The results of analyses of the Training Dataset and the Challenge Datasets will be evaluated by the Evaluator App. The Evaluator compares the submitted results with the appropriate reference datasets. In the case of the Training Dataset, these evaluations are real-time and become available at the successful completion of the evaluation. For the Challenge Dataset, the results will become available after the end of the challenge.

If you would prefer to use the Evaluator without submitting to the Testing Ground, you may run the Evaluator independently and then view the raw results. Since the Challenge Truth is hidden, there's no option to run the Evaluator for Challenge Results.

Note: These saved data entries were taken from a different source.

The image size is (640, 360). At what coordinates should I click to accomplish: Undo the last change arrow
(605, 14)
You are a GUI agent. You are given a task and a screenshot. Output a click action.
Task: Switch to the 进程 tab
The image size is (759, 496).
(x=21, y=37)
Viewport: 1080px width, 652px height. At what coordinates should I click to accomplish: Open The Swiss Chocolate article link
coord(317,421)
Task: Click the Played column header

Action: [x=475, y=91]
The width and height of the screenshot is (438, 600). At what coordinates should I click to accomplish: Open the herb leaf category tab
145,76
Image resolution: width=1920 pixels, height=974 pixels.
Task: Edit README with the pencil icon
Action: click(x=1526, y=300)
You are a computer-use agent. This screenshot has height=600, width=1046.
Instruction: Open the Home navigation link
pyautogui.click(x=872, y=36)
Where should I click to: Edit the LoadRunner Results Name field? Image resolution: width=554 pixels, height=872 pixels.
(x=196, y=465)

For the Early Access program, the evaluator app may analyze results for only a subset of the challenge, e.g. only for Assembly. The evaluator app will be updated as new parts of the Challenge go live.


To evaluate Profiling submissions, the number of True Positives, False Positives and False Negatives for each dataset analysis will be determined. All non-zero abundance strains across the 4 samples (e.g. the 4 samples of the simulated low complexity datasets) are used in this calculation for each dataset. Using these values Precision, Recall and the F1 score will be calculated. To calculate each submission's score, a weighted average of the 4 datasets will be calculated using the following weights:

Dataset Weight
Biological 0.4
Simulated High Complexity 0.3
Simulated Medium Complexity 0.2
Simulated Low Complexity 0.1


Assembly is evaluated using MetaQUAST v4.5. The following metrics are used for the leaderboard:

  1. Genome Fraction (%)
  2. Misassemblies (count)
  3. The sum of Indels and Mismatches (per 100kb)

To calculate each submission's score, a weighted average of the Genome Fraction scores of the 4 datasets will be calculated using the same weights used for Profiling (above).


Binning submissions will be evaluated by first mapping the assembled contigs back to the challenge reference genomes using nucmer with very stringent cutoffs to establish a 1:1 mapping between assembled contigs and genomes. Next, the contigs in each bin are evaluated in terms of whether they are all from the same genome and build a confusion matrix to calculate the following metrics:

  1. Precision
  2. Recall
  3. Adjusted rand index

The score for each submission is the weighted average of the Adjusted Rand Index using the same weights as in Profiling (above).